Extracted entries |

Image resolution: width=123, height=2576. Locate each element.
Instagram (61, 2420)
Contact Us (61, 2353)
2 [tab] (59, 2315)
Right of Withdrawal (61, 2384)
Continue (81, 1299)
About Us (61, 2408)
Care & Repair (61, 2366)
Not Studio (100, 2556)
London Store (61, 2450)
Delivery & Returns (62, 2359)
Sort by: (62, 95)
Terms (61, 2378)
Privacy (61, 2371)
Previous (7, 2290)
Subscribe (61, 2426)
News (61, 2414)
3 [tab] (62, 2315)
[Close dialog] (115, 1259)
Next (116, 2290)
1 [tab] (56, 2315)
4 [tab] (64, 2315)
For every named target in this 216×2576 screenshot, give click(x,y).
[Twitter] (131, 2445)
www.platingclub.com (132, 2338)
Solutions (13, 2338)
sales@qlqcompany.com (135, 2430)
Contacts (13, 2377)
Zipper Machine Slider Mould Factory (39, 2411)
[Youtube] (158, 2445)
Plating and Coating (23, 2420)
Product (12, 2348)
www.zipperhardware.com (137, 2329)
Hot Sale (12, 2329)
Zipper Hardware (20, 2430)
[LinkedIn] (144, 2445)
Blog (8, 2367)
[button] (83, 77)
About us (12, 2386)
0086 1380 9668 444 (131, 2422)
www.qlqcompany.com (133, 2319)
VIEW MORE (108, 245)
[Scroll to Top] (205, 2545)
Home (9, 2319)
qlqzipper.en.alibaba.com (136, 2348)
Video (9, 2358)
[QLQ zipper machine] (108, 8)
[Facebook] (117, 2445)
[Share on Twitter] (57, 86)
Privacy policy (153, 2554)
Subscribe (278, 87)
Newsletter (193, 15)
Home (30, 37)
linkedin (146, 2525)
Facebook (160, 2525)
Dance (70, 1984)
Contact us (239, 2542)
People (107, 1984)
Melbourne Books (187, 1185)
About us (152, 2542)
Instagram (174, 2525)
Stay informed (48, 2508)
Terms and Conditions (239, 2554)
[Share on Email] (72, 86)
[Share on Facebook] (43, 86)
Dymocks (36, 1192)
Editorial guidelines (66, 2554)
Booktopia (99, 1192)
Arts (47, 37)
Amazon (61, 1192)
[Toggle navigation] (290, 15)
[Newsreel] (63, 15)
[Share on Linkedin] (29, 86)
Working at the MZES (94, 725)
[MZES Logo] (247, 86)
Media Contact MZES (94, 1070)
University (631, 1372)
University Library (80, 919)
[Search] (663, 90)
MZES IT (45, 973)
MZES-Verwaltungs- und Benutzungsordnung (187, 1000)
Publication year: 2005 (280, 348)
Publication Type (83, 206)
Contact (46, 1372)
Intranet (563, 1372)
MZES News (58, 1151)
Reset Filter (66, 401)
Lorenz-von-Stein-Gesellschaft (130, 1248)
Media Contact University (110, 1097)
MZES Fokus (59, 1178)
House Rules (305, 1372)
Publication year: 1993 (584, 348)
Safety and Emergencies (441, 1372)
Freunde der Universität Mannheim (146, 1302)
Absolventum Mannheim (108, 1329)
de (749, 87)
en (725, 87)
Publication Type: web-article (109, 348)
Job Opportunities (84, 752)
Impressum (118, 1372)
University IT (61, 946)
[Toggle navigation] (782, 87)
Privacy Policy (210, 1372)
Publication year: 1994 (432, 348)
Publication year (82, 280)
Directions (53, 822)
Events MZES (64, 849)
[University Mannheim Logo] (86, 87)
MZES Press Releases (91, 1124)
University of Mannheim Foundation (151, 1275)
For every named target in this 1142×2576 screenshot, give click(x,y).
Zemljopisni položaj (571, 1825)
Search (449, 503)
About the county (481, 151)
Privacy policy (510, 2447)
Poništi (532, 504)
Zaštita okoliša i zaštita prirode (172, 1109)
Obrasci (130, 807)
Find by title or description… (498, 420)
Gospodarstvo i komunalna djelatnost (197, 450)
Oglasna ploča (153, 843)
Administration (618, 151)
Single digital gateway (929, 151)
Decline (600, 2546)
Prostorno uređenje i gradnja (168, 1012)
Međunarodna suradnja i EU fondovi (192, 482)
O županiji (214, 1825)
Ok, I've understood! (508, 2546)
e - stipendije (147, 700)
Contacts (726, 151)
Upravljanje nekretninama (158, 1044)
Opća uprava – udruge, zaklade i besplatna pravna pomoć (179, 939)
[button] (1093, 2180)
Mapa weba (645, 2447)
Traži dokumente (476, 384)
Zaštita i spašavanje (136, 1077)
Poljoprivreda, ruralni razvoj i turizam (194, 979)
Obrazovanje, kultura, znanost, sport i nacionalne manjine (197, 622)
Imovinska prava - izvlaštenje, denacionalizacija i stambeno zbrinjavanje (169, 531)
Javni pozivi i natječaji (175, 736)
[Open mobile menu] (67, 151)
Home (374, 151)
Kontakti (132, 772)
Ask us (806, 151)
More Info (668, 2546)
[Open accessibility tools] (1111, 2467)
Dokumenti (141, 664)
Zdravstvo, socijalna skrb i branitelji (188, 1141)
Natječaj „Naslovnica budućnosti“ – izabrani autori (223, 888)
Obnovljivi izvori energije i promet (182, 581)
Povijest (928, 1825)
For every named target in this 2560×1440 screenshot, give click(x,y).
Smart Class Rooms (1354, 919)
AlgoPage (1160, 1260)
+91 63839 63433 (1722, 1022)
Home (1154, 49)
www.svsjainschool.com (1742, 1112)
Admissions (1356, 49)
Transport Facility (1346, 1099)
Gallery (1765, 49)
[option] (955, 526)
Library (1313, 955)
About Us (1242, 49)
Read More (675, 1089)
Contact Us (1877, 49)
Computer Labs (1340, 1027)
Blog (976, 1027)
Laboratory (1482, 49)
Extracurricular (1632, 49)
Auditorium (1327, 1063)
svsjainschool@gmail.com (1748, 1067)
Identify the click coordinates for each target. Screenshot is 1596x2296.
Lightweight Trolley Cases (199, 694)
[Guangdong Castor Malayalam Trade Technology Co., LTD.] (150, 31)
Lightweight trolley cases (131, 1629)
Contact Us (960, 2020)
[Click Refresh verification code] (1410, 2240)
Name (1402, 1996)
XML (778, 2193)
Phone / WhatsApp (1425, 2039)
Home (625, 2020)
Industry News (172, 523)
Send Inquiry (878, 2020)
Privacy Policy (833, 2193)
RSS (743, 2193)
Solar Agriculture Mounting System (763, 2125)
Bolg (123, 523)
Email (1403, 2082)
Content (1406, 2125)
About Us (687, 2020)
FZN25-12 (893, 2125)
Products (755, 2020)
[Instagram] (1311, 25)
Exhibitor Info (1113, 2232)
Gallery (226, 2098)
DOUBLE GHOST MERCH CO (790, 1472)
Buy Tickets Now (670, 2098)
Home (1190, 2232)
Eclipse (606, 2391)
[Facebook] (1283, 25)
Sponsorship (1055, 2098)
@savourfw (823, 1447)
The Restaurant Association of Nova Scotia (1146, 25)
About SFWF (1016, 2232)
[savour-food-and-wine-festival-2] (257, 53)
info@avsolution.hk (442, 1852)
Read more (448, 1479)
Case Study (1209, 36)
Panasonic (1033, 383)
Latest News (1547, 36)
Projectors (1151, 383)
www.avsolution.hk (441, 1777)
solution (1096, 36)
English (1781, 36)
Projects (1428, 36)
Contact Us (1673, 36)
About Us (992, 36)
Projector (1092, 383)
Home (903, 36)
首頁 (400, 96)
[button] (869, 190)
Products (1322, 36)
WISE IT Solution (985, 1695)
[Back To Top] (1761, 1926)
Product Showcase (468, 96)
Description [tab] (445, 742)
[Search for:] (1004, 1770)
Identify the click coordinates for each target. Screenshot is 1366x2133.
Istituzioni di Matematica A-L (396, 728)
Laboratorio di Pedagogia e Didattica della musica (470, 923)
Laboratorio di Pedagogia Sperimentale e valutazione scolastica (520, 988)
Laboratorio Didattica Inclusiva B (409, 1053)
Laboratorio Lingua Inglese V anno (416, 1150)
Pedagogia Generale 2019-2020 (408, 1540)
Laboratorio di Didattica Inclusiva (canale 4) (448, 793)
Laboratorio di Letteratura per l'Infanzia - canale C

Action item | Working from the data above, extract solely the lines from the one containing "Opća uprava –" through the one containing "Javni pozivi i natječaji (175, 736)", exactly as they appear, both included.

Answer space |
Opća uprava – udruge, zaklade i besplatna pravna pomoć (179, 939)
[button] (1093, 2180)
Mapa weba (645, 2447)
Traži dokumente (476, 384)
Zaštita i spašavanje (136, 1077)
Poljoprivreda, ruralni razvoj i turizam (194, 979)
Obrazovanje, kultura, znanost, sport i nacionalne manjine (197, 622)
Imovinska prava - izvlaštenje, denacionalizacija i stambeno zbrinjavanje (169, 531)
Javni pozivi i natječaji (175, 736)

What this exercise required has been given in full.